■ What you are asked to do
Only the lines below starting at the one that contains "How do I perform: Choose" and ending at the one that contains "Task: Open the Project panel settings gear" are to be reproduced, exactly and with both ends kept.

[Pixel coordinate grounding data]
--- --- ---

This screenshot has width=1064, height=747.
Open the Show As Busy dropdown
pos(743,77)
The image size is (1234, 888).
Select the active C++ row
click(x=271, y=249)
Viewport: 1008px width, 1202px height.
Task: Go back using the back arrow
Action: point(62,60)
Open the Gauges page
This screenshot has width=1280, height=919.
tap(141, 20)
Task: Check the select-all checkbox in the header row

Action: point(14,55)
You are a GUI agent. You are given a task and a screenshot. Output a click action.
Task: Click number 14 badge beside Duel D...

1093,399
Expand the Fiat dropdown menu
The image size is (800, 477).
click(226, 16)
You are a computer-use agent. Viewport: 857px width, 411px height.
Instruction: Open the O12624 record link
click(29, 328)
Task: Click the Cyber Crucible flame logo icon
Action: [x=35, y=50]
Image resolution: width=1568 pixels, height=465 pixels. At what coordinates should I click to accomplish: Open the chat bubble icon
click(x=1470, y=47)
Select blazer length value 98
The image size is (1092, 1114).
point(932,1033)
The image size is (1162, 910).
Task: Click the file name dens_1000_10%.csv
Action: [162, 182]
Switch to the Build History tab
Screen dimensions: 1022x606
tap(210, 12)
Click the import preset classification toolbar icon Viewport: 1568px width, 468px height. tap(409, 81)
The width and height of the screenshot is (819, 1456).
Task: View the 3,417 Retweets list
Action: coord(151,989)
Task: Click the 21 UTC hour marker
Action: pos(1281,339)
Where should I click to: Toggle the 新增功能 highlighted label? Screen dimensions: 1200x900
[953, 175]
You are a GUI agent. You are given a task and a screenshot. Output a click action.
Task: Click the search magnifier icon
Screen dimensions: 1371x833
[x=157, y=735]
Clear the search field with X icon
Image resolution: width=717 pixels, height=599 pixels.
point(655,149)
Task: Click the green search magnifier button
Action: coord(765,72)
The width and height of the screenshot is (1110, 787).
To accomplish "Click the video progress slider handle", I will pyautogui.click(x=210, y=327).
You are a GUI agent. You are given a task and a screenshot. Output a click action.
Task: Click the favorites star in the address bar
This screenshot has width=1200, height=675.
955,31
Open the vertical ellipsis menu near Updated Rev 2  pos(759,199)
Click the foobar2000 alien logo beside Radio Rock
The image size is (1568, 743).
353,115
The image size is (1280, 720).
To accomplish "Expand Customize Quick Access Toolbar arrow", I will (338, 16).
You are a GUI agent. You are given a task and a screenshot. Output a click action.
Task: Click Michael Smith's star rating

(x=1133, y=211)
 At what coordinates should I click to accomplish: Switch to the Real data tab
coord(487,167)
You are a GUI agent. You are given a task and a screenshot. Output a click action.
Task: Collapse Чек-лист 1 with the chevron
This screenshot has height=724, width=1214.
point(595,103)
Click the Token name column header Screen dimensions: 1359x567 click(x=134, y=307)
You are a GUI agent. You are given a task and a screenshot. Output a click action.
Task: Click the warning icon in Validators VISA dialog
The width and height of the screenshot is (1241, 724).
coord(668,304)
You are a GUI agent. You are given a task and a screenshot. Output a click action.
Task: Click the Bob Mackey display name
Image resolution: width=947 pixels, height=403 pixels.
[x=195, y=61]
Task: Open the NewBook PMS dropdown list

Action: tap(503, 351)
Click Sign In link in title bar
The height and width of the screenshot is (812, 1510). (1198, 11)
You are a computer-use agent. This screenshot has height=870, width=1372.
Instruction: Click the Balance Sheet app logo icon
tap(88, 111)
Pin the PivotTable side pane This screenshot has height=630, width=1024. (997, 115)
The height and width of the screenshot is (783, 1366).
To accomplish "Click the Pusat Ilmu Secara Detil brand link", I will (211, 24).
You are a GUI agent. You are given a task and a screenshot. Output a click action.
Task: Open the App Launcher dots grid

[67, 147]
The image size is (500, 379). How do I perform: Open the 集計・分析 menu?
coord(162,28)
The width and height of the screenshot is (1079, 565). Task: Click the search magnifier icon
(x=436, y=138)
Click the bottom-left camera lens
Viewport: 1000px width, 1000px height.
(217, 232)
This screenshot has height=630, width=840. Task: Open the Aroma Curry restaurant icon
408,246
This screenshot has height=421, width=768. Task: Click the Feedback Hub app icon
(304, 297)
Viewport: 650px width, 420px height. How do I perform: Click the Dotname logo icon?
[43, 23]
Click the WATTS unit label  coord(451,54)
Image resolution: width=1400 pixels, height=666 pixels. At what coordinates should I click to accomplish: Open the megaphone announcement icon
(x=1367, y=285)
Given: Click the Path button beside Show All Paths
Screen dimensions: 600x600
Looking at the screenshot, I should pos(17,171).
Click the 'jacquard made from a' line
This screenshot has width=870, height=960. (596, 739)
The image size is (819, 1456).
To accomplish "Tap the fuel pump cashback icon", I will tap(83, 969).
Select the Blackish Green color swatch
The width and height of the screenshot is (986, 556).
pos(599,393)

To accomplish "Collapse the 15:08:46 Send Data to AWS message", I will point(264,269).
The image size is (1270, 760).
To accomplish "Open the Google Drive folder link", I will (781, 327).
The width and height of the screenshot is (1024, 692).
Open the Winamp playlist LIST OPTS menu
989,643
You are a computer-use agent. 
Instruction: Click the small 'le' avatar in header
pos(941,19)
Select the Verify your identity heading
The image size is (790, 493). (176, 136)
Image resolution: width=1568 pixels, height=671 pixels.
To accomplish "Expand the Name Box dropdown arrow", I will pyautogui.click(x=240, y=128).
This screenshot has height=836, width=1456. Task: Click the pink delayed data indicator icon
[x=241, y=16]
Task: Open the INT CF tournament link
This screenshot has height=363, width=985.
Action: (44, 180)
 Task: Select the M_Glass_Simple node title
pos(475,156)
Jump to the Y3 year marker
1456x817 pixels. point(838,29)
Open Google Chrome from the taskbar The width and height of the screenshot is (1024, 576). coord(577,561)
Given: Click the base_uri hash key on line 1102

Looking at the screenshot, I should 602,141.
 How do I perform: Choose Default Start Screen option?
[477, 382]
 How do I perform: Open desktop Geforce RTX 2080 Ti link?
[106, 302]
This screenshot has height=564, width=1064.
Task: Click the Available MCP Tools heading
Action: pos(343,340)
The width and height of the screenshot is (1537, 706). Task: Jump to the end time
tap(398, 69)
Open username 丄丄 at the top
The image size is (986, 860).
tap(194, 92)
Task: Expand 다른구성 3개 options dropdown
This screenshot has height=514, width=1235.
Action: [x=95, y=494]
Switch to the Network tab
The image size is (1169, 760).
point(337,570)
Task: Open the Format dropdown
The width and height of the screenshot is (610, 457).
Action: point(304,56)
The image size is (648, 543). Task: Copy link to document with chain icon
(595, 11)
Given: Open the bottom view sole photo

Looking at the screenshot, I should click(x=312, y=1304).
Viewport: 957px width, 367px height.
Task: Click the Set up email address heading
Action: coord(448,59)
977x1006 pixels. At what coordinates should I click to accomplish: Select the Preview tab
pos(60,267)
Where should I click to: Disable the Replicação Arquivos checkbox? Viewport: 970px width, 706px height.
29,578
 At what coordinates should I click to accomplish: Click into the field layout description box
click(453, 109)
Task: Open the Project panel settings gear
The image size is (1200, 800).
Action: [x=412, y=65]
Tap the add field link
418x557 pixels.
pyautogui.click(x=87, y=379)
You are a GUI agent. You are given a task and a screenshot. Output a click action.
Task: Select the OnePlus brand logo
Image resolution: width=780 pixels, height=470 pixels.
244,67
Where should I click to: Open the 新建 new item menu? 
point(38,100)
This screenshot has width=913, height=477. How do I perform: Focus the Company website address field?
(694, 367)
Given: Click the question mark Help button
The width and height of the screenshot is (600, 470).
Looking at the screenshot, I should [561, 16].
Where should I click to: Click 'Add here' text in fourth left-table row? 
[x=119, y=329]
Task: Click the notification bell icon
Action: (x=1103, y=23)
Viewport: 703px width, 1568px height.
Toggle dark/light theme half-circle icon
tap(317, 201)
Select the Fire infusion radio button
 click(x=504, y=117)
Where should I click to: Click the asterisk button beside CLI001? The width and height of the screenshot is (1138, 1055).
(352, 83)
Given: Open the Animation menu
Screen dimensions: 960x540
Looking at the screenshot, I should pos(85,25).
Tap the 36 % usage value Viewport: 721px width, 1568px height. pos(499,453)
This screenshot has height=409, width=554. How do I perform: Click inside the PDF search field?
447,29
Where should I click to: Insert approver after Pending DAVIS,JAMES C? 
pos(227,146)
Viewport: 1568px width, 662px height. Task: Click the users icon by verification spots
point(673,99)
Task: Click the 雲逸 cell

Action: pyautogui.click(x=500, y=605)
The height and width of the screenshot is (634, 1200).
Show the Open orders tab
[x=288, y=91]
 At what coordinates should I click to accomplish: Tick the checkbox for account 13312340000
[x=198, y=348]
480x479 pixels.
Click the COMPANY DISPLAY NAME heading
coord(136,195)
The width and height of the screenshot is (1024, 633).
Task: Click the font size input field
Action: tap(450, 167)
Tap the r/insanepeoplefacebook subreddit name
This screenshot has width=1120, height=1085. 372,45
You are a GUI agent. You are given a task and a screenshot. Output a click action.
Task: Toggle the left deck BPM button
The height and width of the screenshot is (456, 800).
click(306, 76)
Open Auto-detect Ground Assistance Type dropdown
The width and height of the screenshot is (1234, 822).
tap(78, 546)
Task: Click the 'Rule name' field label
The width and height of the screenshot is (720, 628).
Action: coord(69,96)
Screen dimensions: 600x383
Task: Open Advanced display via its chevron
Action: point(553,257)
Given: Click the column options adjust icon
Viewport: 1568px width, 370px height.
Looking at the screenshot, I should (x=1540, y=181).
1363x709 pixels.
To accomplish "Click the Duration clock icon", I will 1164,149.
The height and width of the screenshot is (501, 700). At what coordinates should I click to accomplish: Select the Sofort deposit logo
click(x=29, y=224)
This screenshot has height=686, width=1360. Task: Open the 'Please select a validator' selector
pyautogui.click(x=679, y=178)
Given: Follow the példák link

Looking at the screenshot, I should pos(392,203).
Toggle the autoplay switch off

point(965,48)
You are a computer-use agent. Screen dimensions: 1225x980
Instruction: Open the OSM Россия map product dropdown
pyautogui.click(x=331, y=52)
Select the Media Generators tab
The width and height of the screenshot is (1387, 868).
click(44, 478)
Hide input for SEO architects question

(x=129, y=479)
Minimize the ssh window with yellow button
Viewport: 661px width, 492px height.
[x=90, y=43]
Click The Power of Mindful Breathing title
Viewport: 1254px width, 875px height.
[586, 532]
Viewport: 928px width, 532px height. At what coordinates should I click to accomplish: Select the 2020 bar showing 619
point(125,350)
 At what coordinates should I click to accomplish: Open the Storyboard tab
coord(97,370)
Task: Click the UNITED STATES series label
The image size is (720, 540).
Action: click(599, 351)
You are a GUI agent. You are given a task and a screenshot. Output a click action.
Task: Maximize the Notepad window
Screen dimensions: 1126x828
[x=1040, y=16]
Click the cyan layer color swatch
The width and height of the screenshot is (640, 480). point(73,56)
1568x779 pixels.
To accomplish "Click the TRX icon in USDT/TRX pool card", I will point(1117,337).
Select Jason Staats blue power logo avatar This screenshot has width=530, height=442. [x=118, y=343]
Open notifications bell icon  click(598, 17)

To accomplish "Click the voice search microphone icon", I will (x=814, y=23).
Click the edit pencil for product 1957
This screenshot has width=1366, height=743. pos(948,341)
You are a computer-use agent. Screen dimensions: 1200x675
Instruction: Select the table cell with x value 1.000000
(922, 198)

--- --- ---

■ Solved exercise
 How do I perform: Choose Default Start Screen option?
[477, 382]
 How do I perform: Open desktop Geforce RTX 2080 Ti link?
[106, 302]
This screenshot has height=564, width=1064.
Task: Click the Available MCP Tools heading
Action: pos(343,340)
The width and height of the screenshot is (1537, 706). Task: Jump to the end time
tap(398, 69)
Open username 丄丄 at the top
The image size is (986, 860).
tap(194, 92)
Task: Expand 다른구성 3개 options dropdown
This screenshot has height=514, width=1235.
Action: [x=95, y=494]
Switch to the Network tab
The image size is (1169, 760).
point(337,570)
Task: Open the Format dropdown
The width and height of the screenshot is (610, 457).
Action: point(304,56)
The image size is (648, 543). Task: Copy link to document with chain icon
(595, 11)
Given: Open the bottom view sole photo

Looking at the screenshot, I should click(x=312, y=1304).
Viewport: 957px width, 367px height.
Task: Click the Set up email address heading
Action: coord(448,59)
977x1006 pixels. At what coordinates should I click to accomplish: Select the Preview tab
pos(60,267)
Where should I click to: Disable the Replicação Arquivos checkbox? Viewport: 970px width, 706px height.
29,578
 At what coordinates should I click to accomplish: Click into the field layout description box
click(453, 109)
Task: Open the Project panel settings gear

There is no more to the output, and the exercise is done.